Document passage: Begin
Jessica, the committee member who has been involved longest (praying since she was a college student in this town 10 years ago) delivered her second child yesterday, so she was not able to be there in person. I snuck in the back of the room and snapped a couple of flashless pictures to send on to her and the other committee members.
This afternoon as I was praying about tonight I was struck by the intermingling of so many lives in how this has all come to be. Two weeks ago, Sweeney was in a hospital bed suffering through a miserable treatment aimed at eradicating his cancer and saving his life. Tonight, he is vibrant and strong--serving God with everything he has. Three years ago, Jessica had been praying for this ministry for 7 years with nothing to show for it...but she persevered and is, tonight, enjoying the joy of a new baby and a vision for ministry realized.
As I was sitting outside the club room (trying to take pictures without intruding) and watching through the glass, I teared up. My soul was firmly rooted on one truth that I know for sure. God is faithful. He IS faithful.
Document passage: End
Available data: Begin
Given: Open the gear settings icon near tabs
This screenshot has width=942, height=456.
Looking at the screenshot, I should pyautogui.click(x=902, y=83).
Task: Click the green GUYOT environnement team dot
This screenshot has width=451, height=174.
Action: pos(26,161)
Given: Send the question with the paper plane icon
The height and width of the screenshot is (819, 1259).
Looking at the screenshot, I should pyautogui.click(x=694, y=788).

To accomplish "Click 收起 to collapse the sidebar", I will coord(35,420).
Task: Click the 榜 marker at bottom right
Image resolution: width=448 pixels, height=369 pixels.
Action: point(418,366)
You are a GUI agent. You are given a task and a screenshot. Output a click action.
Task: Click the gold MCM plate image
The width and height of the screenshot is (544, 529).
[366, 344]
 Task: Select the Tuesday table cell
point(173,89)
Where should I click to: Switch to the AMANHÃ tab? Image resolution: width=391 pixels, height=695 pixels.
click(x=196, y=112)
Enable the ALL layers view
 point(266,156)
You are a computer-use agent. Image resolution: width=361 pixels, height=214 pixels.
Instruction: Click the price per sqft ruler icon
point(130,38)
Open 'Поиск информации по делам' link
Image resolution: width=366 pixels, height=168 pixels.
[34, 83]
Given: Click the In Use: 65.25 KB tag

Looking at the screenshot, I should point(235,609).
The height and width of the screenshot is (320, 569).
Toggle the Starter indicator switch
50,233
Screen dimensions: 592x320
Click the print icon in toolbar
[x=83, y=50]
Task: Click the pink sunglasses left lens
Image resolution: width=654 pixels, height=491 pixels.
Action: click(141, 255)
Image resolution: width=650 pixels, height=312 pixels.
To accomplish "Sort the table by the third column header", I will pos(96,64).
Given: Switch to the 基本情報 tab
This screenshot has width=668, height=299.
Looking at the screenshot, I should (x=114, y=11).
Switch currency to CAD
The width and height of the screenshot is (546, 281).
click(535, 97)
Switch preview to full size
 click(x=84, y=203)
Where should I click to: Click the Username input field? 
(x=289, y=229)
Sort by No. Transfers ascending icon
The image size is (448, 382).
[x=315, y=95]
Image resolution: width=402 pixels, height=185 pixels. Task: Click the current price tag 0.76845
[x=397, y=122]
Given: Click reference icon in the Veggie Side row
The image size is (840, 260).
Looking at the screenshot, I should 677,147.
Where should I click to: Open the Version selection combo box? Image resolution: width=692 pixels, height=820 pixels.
Available data: End
> _What you will do_: Continue the passage above about Jessica, Sweeney, and the ministry's evening in the club room, starting right after its last sentence.

> _Response to the task_:
I can remember a frustrated conversation I had with God a few years ago...asking Him why He wouldn't make this ministry road a little smoother. We are trying to get the Word out about your love, Lord. Can we get a little help here?
His ways are not our ways. His thoughts are not our thoughts. He is very much in control. He just doesn't operate on our timeline.
Next week Sweeney goes back to Emory for scans to determine if the treatment is having any effect on his cancer. Today, for the first time, I was able to honestly thank God, in advance, for whatever those scans will show.
He is our Creator, Our Sustainer and the Lover of our Souls. He is worthy of our trust.
7 comments:
You are so right about His faithfulness. Too funny-I just finished singing "Great is Thy Faithfulness" to our little foster baby (she really feels like mine, but am constantly reminding myself that she isn't.) "All I have needed, Thy hand has provided..."I love the way he reminds me of His faithfulness, even when I don't expect it. Thank you for giving the timeline/story of His goodness.
Blessings!
Kaitlyn had a great time tonight!
I've read your blog for a while, but I'm not sure that I've ever commented. However, I wanted to tell you that God used this post today to speak to me.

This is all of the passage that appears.